Friday, October 22, 2021

Nobel peace laureate Murad vows to speak for victims

La activista iraquí yazidí Nadia Murad, premio Nobel de la Paz, ofrece una rueda de prensa para valorar lo que significa este galardón para ella y para las víctimas de abusos sexuales, en la que es su primera comparecencia desde que recibió la distinción, en Washington DC. EFE

Washington, Oct 8 (EFE).- The Iraqi Nadia Murad, co-recipient of the 2018 Nobel Peace Prize, said here Monday that she feels a responsibility to speak up for others who have suffered as she did while a sex slave for Islamic State.

“I’m committed to being the voice of those who have no voice,” she said in a speech at the National Press Club in Washington, her first public appearance since last Friday’s announcement by the Nobel committee.

Murad said that receiving the prize is an honor and will help her cause, which includes reporting the genocide of the Yazidi community and sexual violence in armed conflicts, as well as restoring the lives of victims of these tragedies.

“It is an honor to share it with the Yazidis, Iraqis, Kurds and other persecuted minorities and all victims in every corner of the world, particularly those who have suffered sexual violence,” the 25-year-old activist said.

She called on the international community to work with her.

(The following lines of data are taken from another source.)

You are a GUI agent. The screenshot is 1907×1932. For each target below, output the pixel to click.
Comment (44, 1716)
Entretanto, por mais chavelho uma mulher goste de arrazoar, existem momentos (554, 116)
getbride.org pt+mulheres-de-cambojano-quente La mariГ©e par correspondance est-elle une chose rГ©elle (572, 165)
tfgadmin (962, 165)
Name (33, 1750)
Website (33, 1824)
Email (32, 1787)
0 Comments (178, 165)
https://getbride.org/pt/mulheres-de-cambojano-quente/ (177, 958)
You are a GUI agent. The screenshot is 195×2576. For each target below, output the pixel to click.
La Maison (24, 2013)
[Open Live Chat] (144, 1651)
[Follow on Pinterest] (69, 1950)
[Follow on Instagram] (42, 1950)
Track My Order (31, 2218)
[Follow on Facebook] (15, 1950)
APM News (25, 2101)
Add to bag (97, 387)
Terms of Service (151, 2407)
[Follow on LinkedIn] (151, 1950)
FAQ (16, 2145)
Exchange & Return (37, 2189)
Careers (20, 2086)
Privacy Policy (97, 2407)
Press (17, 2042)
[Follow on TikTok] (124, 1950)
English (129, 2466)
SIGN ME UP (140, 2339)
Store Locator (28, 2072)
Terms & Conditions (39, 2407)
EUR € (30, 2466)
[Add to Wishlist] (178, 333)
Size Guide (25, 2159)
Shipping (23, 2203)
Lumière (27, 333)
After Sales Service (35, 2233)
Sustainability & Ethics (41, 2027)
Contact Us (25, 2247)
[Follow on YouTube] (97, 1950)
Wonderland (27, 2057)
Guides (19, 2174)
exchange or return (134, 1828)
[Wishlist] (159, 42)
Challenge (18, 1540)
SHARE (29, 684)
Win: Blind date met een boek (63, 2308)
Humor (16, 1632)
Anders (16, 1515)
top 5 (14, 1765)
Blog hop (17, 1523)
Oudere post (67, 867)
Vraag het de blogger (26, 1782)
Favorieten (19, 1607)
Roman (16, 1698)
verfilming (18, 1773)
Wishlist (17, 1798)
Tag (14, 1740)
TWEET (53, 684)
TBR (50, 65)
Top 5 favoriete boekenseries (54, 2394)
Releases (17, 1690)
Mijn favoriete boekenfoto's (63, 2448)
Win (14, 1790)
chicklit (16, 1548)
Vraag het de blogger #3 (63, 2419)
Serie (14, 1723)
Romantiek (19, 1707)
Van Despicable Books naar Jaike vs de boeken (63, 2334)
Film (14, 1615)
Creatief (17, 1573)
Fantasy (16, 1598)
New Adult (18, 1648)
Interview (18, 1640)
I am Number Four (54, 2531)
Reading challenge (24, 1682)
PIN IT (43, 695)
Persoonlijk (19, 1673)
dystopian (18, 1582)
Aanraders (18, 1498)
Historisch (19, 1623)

“I call on all governments to join me in fighting genocide and sexual violence. The world must take responsibility for ending sexual violence,” Murad said.

In that sense, she said the focus should be on making sure criminals pay for their crimes and that justice is done for the victims.

On Aug. 3, 2014, Islamic State gained access to the Iraqi region of Sinjar, where Murad was born, grew up and became one of the 3,000 girls and women who were sold and sold again as sex slaves, a humiliation she had to endure for three months until she managed to escape.

The goal of Islamic State was to exterminate the Yazidis, a Kurdish minority considered infidels and who have suffered 74 genocides throughout their history.

Murad shares the 2018 Nobel Peace Prize with Congolese Dr. Denis Mukwege, who works for the recovery of women raped by armed combatants.